EXERCISE DESCRIPTION
Please copy every one of the items below, word for word and in the same order.

** START OF SUPPLIED RECORDS **

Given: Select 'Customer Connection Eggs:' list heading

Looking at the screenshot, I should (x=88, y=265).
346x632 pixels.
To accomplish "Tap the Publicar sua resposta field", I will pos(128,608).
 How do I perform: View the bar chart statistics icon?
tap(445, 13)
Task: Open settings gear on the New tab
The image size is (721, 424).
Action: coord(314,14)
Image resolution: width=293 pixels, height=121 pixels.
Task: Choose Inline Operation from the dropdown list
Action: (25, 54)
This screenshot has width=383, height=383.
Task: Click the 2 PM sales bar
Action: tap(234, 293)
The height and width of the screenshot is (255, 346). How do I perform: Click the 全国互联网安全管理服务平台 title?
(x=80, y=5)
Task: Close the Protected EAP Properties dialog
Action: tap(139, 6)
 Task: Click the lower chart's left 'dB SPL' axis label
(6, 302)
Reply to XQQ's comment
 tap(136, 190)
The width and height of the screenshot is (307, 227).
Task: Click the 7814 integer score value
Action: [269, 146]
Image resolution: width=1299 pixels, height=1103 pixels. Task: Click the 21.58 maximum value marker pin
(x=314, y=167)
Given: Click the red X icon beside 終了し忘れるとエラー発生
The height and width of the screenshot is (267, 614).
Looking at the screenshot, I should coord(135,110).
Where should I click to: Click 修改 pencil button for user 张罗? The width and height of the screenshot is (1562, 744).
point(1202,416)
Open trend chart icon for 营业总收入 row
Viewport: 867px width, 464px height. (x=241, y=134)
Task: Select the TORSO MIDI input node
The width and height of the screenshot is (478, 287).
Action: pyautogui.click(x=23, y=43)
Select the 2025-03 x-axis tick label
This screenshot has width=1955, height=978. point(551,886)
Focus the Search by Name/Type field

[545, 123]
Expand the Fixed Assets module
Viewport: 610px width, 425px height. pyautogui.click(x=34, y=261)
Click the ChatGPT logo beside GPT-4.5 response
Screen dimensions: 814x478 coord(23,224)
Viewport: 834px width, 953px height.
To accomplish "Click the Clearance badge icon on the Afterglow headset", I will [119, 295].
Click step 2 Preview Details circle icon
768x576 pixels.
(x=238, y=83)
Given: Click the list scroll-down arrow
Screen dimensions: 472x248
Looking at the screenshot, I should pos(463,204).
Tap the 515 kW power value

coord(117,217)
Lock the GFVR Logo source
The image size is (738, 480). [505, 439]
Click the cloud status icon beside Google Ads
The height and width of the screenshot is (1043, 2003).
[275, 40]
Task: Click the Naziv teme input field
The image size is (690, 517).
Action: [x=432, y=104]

** END OF SUPPLIED RECORDS **

TASK OUTPUT
Given: Select 'Customer Connection Eggs:' list heading

Looking at the screenshot, I should (x=88, y=265).
346x632 pixels.
To accomplish "Tap the Publicar sua resposta field", I will pos(128,608).
 How do I perform: View the bar chart statistics icon?
tap(445, 13)
Task: Open settings gear on the New tab
The image size is (721, 424).
Action: coord(314,14)
Image resolution: width=293 pixels, height=121 pixels.
Task: Choose Inline Operation from the dropdown list
Action: (25, 54)
This screenshot has width=383, height=383.
Task: Click the 2 PM sales bar
Action: tap(234, 293)
The height and width of the screenshot is (255, 346). How do I perform: Click the 全国互联网安全管理服务平台 title?
(x=80, y=5)
Task: Close the Protected EAP Properties dialog
Action: tap(139, 6)
 Task: Click the lower chart's left 'dB SPL' axis label
(6, 302)
Reply to XQQ's comment
 tap(136, 190)
The width and height of the screenshot is (307, 227).
Task: Click the 7814 integer score value
Action: [269, 146]
Image resolution: width=1299 pixels, height=1103 pixels. Task: Click the 21.58 maximum value marker pin
(x=314, y=167)
Given: Click the red X icon beside 終了し忘れるとエラー発生
The height and width of the screenshot is (267, 614).
Looking at the screenshot, I should coord(135,110).
Where should I click to: Click 修改 pencil button for user 张罗? The width and height of the screenshot is (1562, 744).
point(1202,416)
Open trend chart icon for 营业总收入 row
Viewport: 867px width, 464px height. (x=241, y=134)
Task: Select the TORSO MIDI input node
The width and height of the screenshot is (478, 287).
Action: pyautogui.click(x=23, y=43)
Select the 2025-03 x-axis tick label
This screenshot has width=1955, height=978. point(551,886)
Focus the Search by Name/Type field

[545, 123]
Expand the Fixed Assets module
Viewport: 610px width, 425px height. pyautogui.click(x=34, y=261)
Click the ChatGPT logo beside GPT-4.5 response
Screen dimensions: 814x478 coord(23,224)
Viewport: 834px width, 953px height.
To accomplish "Click the Clearance badge icon on the Afterglow headset", I will [119, 295].
Click step 2 Preview Details circle icon
768x576 pixels.
(x=238, y=83)
Given: Click the list scroll-down arrow
Screen dimensions: 472x248
Looking at the screenshot, I should pos(463,204).
Tap the 515 kW power value

coord(117,217)
Lock the GFVR Logo source
The image size is (738, 480). [505, 439]
Click the cloud status icon beside Google Ads
The height and width of the screenshot is (1043, 2003).
[275, 40]
Task: Click the Naziv teme input field
The image size is (690, 517).
Action: [x=432, y=104]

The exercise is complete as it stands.